At first, John McEnroe wondered why a documentary filmmaker would want to pursue a 63-year-old former tennis player.

“Why the hell would they want to do something?” he said in an interview with Newsday. “I’m a little bit over the hill, old and gray. I think my expiration date’s a little late for that.”

But eventually, McEnroe was convinced, happy that people still were interested in him.

“They said there's a story to tell, blah, blah, blah,” he said. “You get flattered if people still care. On some level, it's nice to feel relevant a little bit.”

The result is a feature-length film, “McEnroe: The Price of Perfection,” that will be available streaming and on-demand for Showtime subscribers on Sept. 2 and premiere on Showtime at 7 p.m. on Sept. 4.

McEnroe, who grew up in Douglaston, initially asked to what extent director Barney Douglas planned to focus on his tennis prime.

“I don’t want to sit here and talk ad nauseam about the [Bjorn] Borg match [at Wimbledon in 1980], even though it was incredible and I love being part of it,” he said. “The journey that I took to get to where I was when I was 18 to where I am now and the ups and downs of that and sort of coming out hopefully in a better place, that to me was a more interesting story to tell.”

Douglas chose all of the above, going into detail about the tennis game and brash personality that made McEnroe a superstar but also doing a deep dive into his personal life, including his relationship with his late father, his two marriages, his divorce from actress Tatum O’Neal and his now-adult children.

McEnroe always has been an open, public person, so he did not mind the self-analysis on camera. But he said it was difficult to watch his father as he aged and deteriorated, in particular one scene of a late-in-life interview of his father.

“It’s tough just as a son,” he said. “Maybe it was a message to myself not to go down that same path, as much as I loved him. I felt bad for him because he lost his identity when he was sort of forced into retirement. He seemed sort of lost after that.”

McEnroe said he felt an obligation to Douglas to do right by the film and its viewers, including buying into the director’s stylistic filmmaking. The film shows McEnroe visiting various New York-area sites relevant to his life and career over one long night of recording.

McEnroe said he appreciates that younger viewers will get a look at what made him and his contemporaries a big deal in the first place on the court.

“Hopefully it educates people,” he said. “It’s like you're a dinosaur. You know, ‘When you played it was slow motion,’ blah, blah, blah. It gets a little old now.”

McEnroe said people say of current stars: “’They're so athletic, they're so great.’ It gets a little bit frustrating to hear that.
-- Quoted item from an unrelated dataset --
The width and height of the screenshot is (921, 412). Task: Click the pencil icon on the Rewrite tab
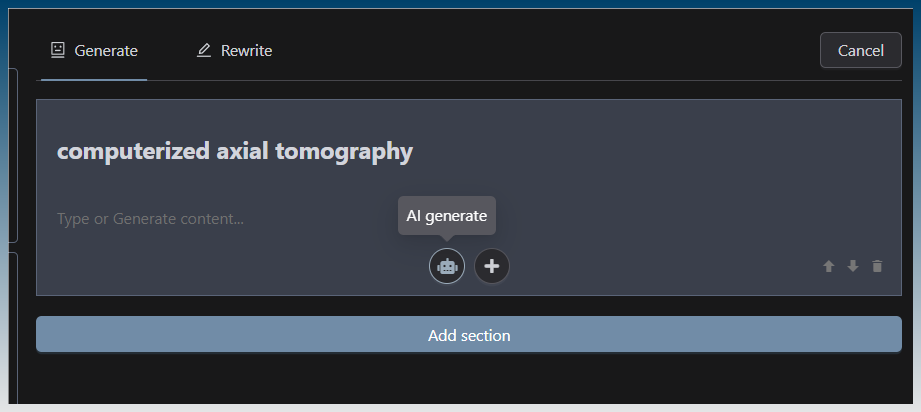pos(204,50)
Certainly, these three guys [Roger Federer, Novak Djokovic and Rafael Nadal] are the three greatest and taking it to another level. I will absolutely admit that.

“I would have loved to try to play against these guys because I think it would have forced me to get better. And hopefully I would have gotten under their skin a little.”

Although the documentary only briefly references it, McEnroe has fashioned a long career as an elite tennis analyst on television.

“It was the last thing that I wanted to do at first,” he said, “but as it turned out, it was a great thing for me personally because it allowed me to be seen in a different light, that I didn't take myself quite as seriously as I did on the court, that actually maybe I had a sense of humor, that I knew the game, that I was passionate in a different way.

“It bugged me for like 10, 15 years when people would say, ‘You're a better commentator than you are a tennis player.’ Are you kidding me? That really infuriated me. Then I realized that was a great compliment.”

The film includes interviews with Borg, Billie Jean King, Keith Richards, several of McEnroe’s children and his wife, singer-songwriter Patty Smyth.

McEnroe said he hopes viewers will understand him more as a human being who has gone through many of the life experiences they have — always through the lens of a loud and proud New Yorker.

“That's why people related to me in a way where they hopefully respected what I did on the court,” he said, “but they related to me like I was one of their guys.”